Don’t expect 5G to happen overnight.
Telecom gear makers say will take six to eight months for the top 10 cities to have some reasonable coverage of 5G network services.
The amount of coverage will differ depending on the telecom company’s strategy: whether to concentrate on a few cities and go for more coverage or whether to offer it to more cities with less coverage.
At an average, coverage could vary from a fourth of a city to half.
Explaining the logic behind the timeline after discussions with telcos, a senior telecom gear major executive said the estimated target is to give reasonable coverage in the top 10 cities for which radios and equipment for 30,000 towers will be required for coverage.
This can be done in six to eight months.
“These ten cities are all the telcos are concentrating on to begin with as there is a large 4G customer base in them as well as consumers with 5G ready mobile devices. After that the numbers for potential users of 5G falls,” said the executive.
This would mean shipping or manufacturing around 200,000-240,000 radios.
The 10 cities include Delhi, Mumbai, Kolkata, Chennai, Bangalore, and Hyderabad.
In a city like Delhi (depending on what telcos are planning), powering 3,000 sites with 5G could be enough to cover a third of the city.
There are 9,000 sites to cover, but the number of sites will go up very quickly to build more capacity as number of subscribers go up.
In Jaipur, a similar number of sites will cover a much larger area.
Telecom operators are also not expecting any serious capacity roll-out of the 5G network before January because telecom gear makers continue to face a component shortage in China where factories have been abruptly closed owing to the pandemic, not to mention shipping bottlenecks and the possible threat of a Chinese economic blockade against Taiwan looming in the background.
“We don’t see serious capacity roll-outs happening before January,” said a telecom operator executive.

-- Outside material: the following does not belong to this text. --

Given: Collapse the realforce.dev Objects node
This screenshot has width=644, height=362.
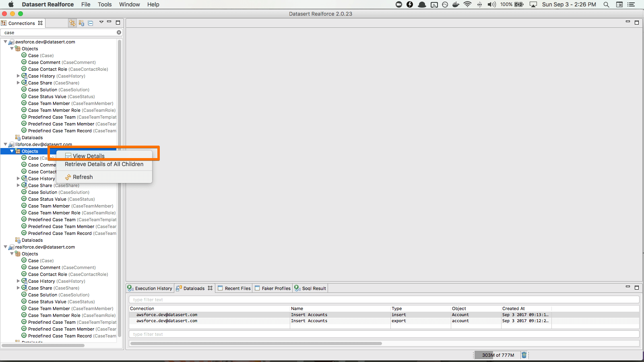Looking at the screenshot, I should pyautogui.click(x=12, y=254).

“Clearly, equipment makers cannot supply what we require due to the continuing component and chip shortage and delays in global shipping deliveries.
“What we will see is some launch of services in a few places based on existing trial equipment being available and based on some that might be airlifted.”

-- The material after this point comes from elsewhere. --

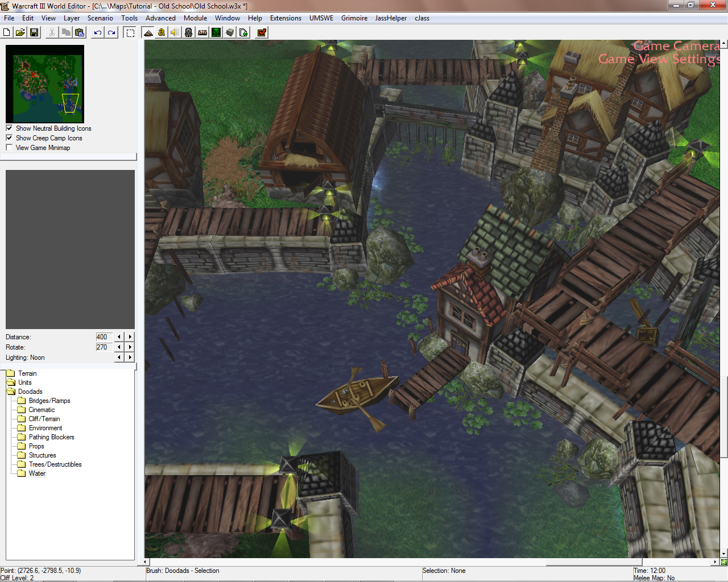
Task: Open the Scenario menu
Action: tap(100, 18)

The operator said the other reason for the relaxed pace was that there is no push from subscribers for 5G, especially from those who are using 4G, resulting in the absence of any killer use case at the moment.

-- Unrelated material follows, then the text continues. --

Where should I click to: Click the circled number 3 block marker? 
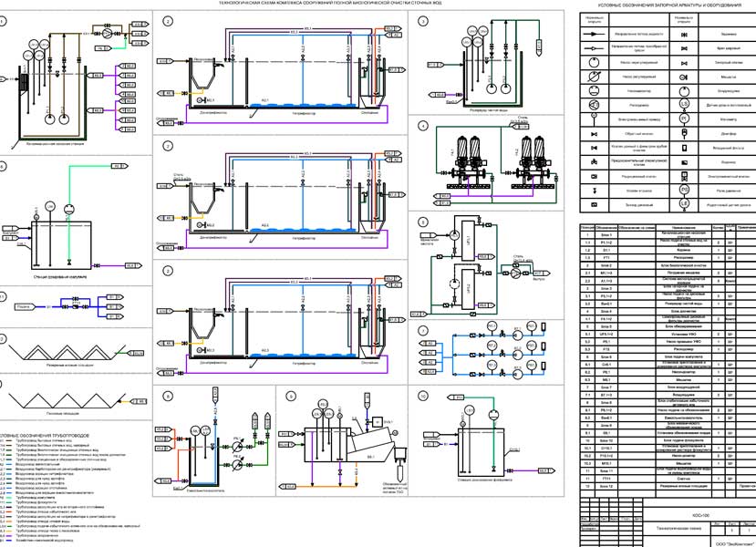click(x=423, y=20)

A telecom gear maker said it has readied plans to air freight (an expensive proposition) enough radios for 500 to 1,000 sites, that is, around 5,000-7,000 radios, to begin with for its clients.
The radios can be deployed only in a few cities and that too, in a limited area.
The roll-out, the executive said, could well begin from November.
The bulk ordering of equipment will take time.
“We expect that from the signing of orders, the specific radios required for 3.5 GHz in India which should be able to work across the entire 3300-3670 MHz band will take a while to make and ship and then eventually to be manufactured in India.
“That will take us to October-end or November first week,” said the executive.
Communications Minister Ashwini Vaishnaw said with spectrum as well as the E band allocated, it is now time for telcos to start rolling out networks.
Sources say Prime Minister Narendra Modi might inaugurate the Indian Mobile Congress on October 1 where some use cases and services could be demonstrated.